Data listing.
--- Start ---

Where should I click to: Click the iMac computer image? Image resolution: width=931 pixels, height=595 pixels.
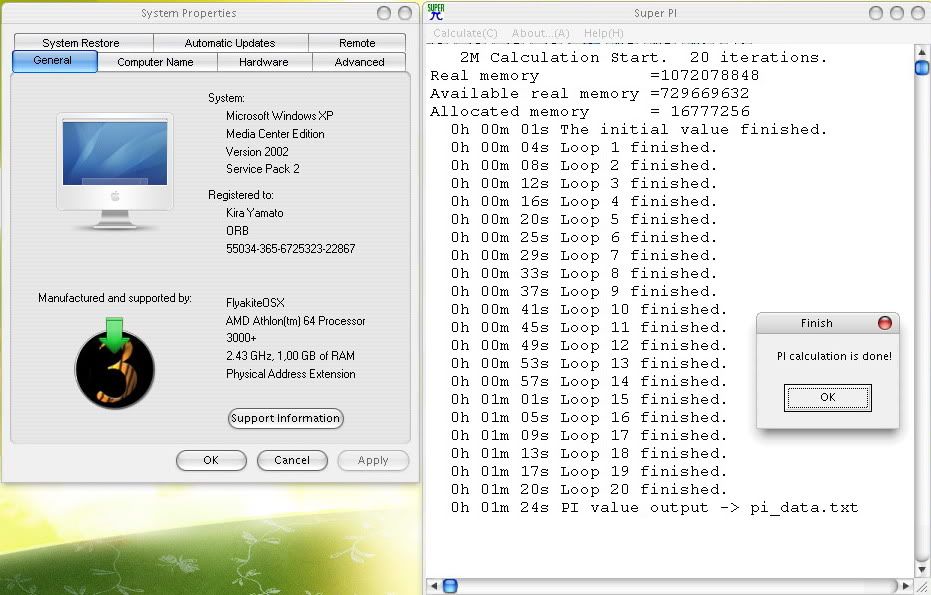coord(114,160)
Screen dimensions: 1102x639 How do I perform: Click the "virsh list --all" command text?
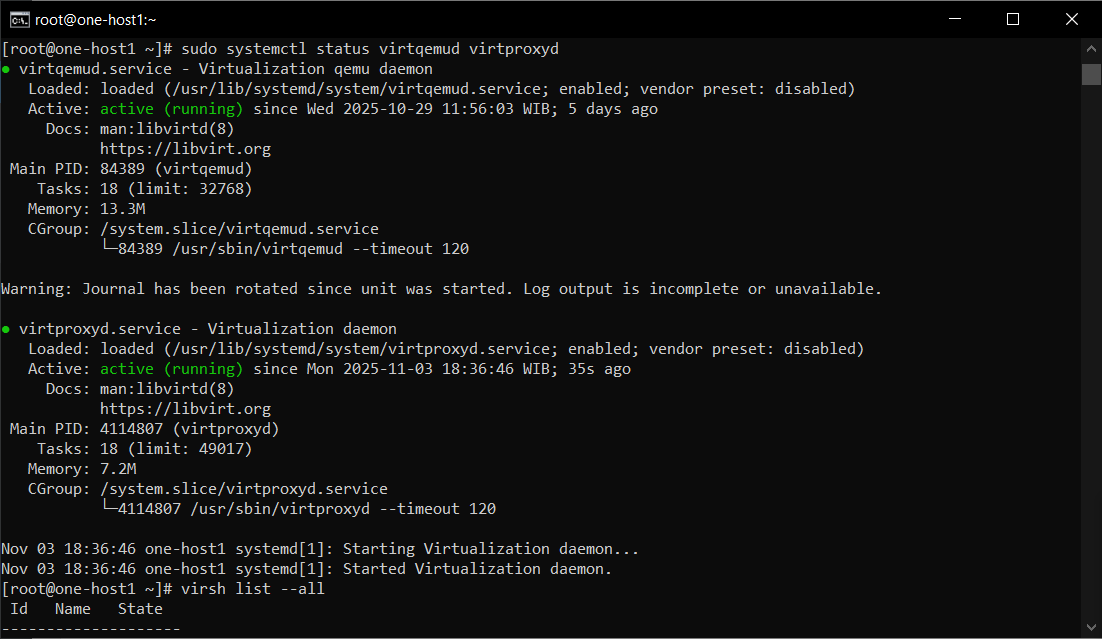[x=253, y=589]
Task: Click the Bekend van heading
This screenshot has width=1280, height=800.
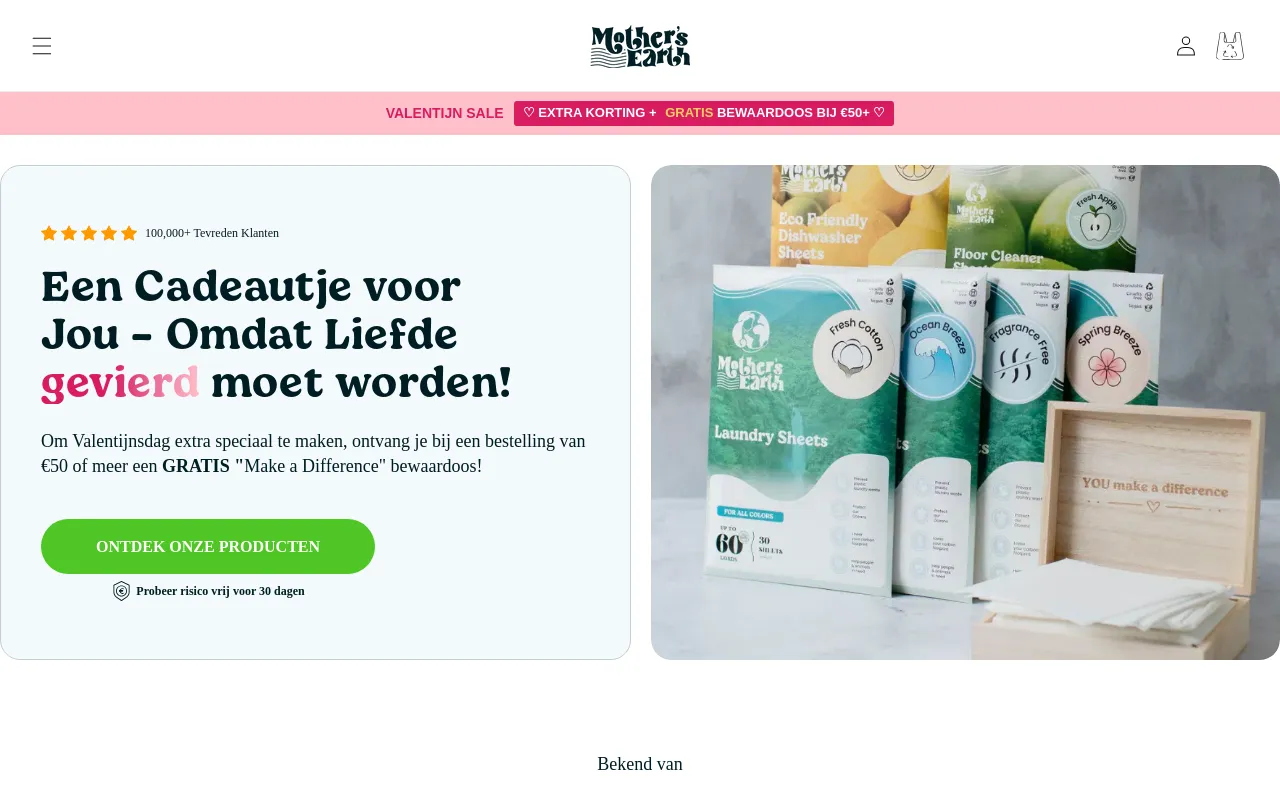Action: coord(640,764)
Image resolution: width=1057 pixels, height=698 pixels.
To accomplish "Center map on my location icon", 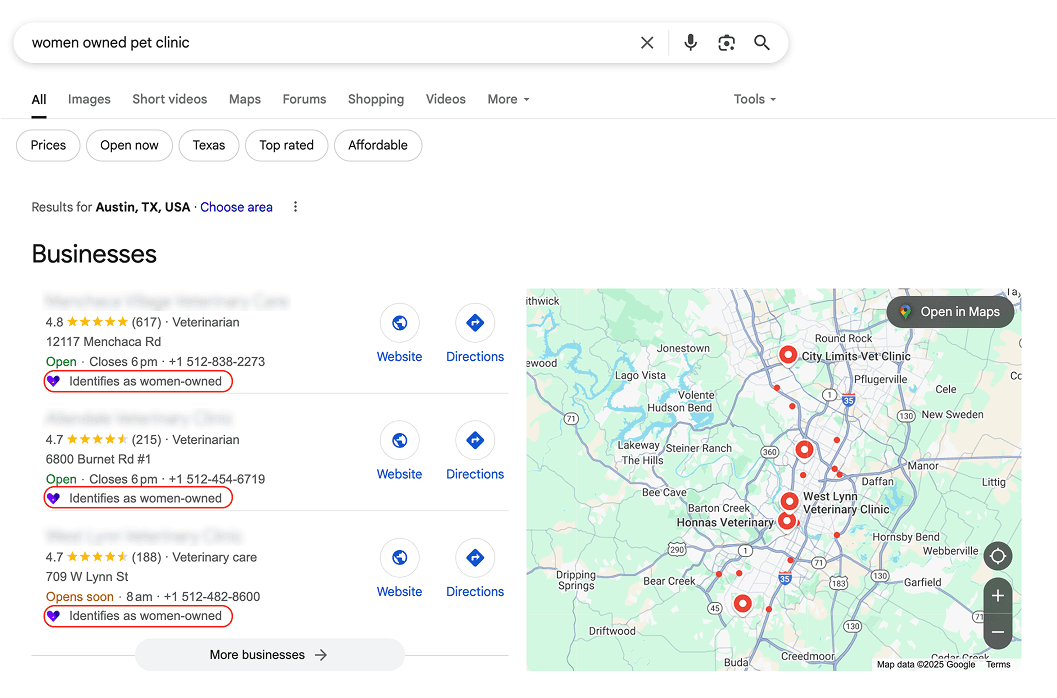I will tap(997, 556).
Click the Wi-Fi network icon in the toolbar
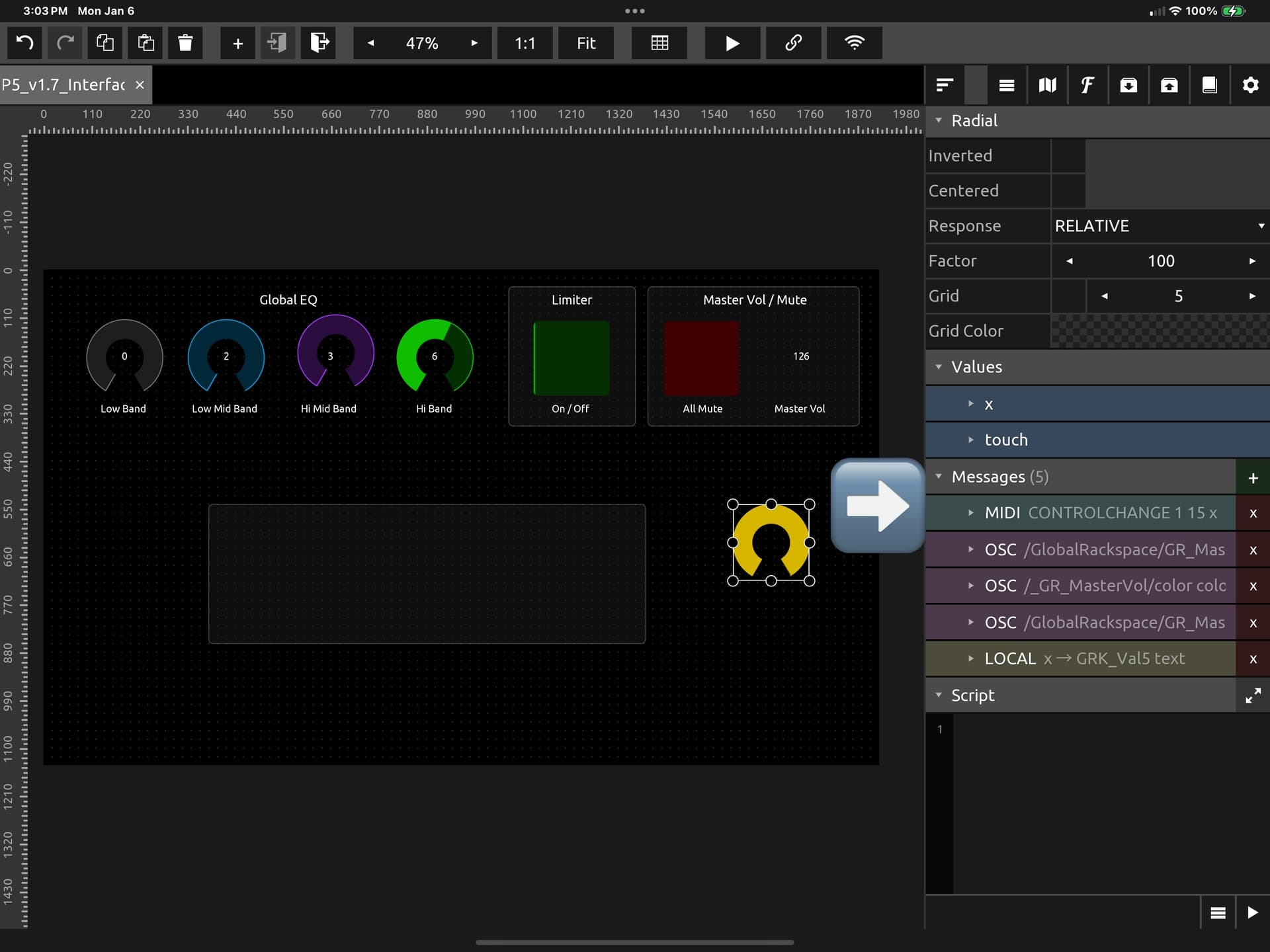The image size is (1270, 952). (854, 43)
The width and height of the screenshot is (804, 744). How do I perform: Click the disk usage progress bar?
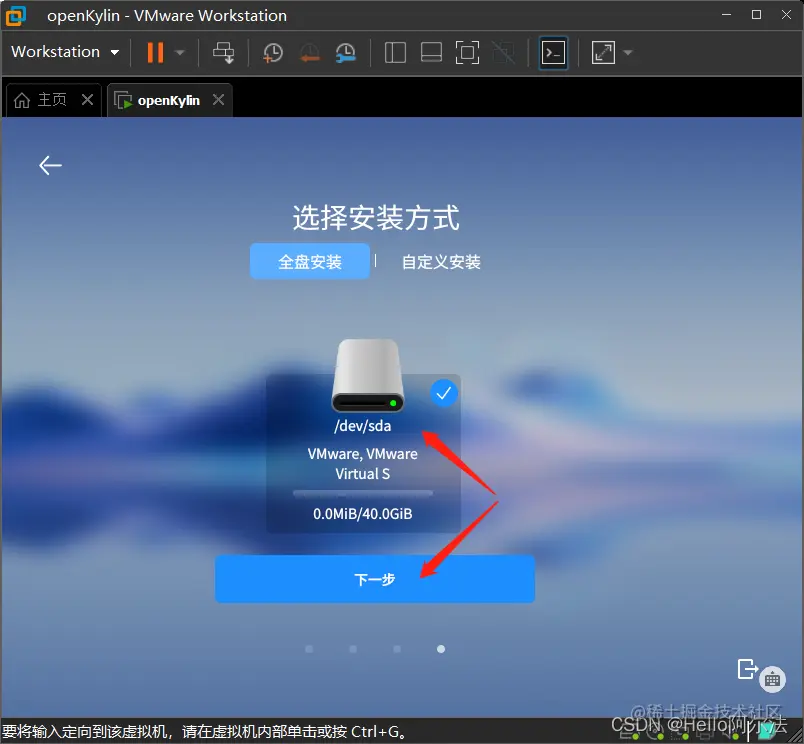(x=364, y=492)
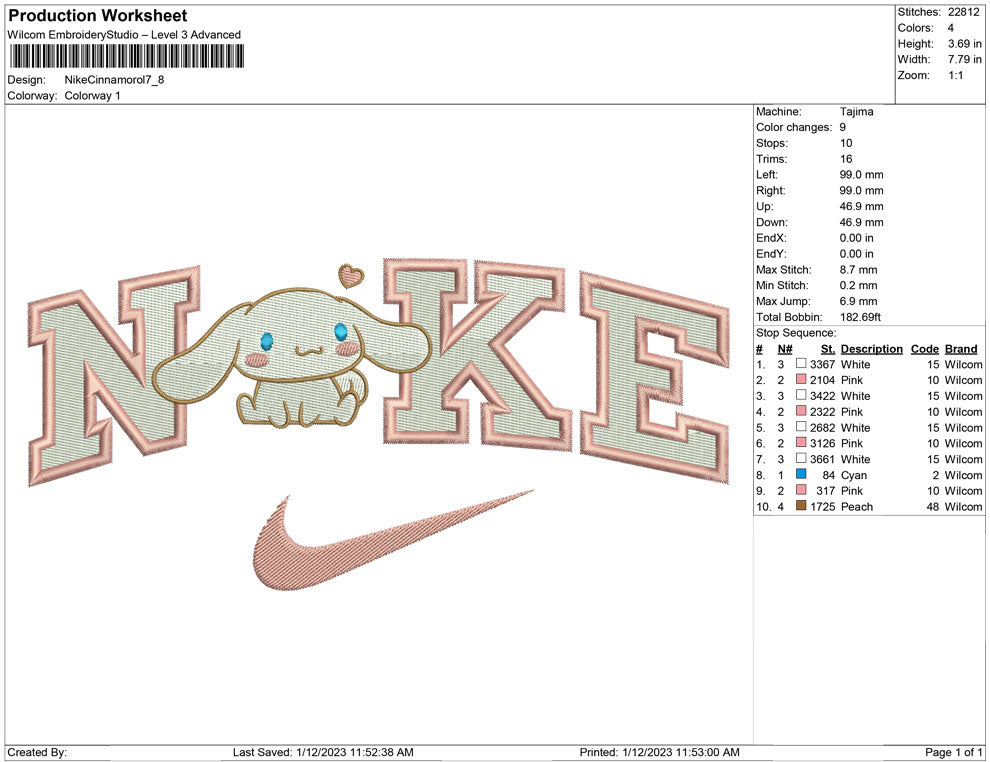Click the brown Peach swatch in stop 10
The width and height of the screenshot is (990, 762).
click(x=801, y=507)
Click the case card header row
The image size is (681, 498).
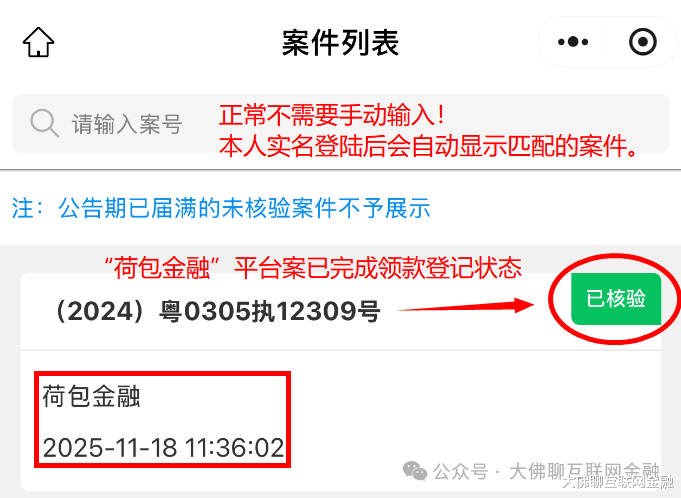(340, 311)
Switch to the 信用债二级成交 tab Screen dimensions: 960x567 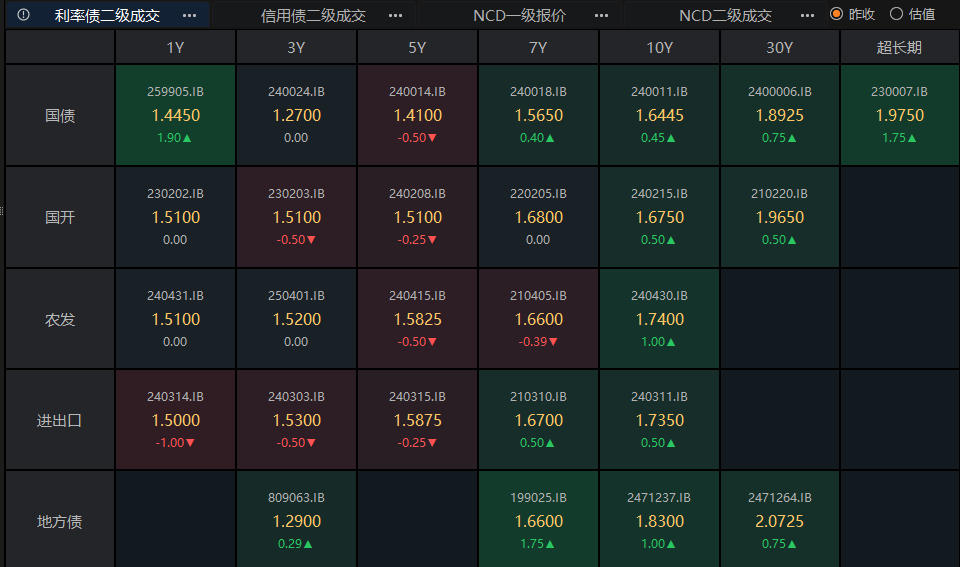[313, 15]

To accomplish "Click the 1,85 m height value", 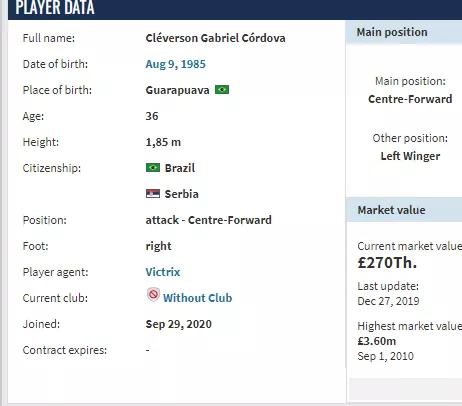I will (163, 142).
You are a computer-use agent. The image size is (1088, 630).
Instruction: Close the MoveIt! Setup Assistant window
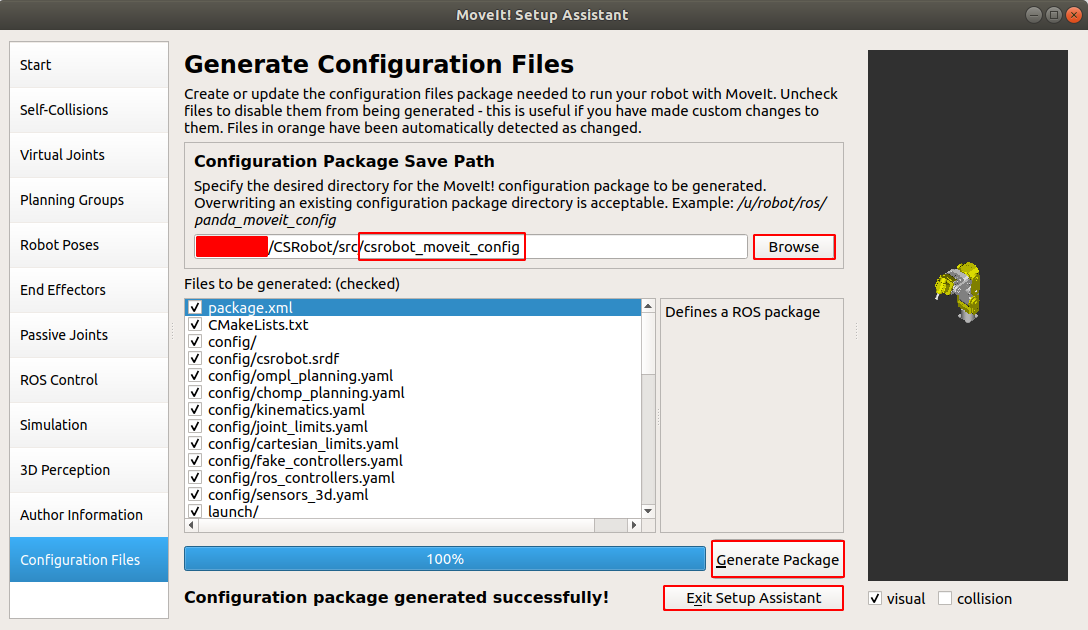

--- End ---

Exercise requirements.
Rewrite the records as a numbered list, starting at the first line of the records and ending at the line that contains "Action: coord(640,764)", both ends included, with blank lines left out. Leave the pictures out of the list.

Output below.
1. Where should I click to: Click the iMac computer image? Image resolution: width=931 pixels, height=595 pixels.
2. coord(114,160)
3. Screen dimensions: 1102x639 How do I perform: Click the "virsh list --all" command text?
4. [x=253, y=589]
5. Task: Click the Bekend van heading
6. This screenshot has width=1280, height=800.
7. Action: coord(640,764)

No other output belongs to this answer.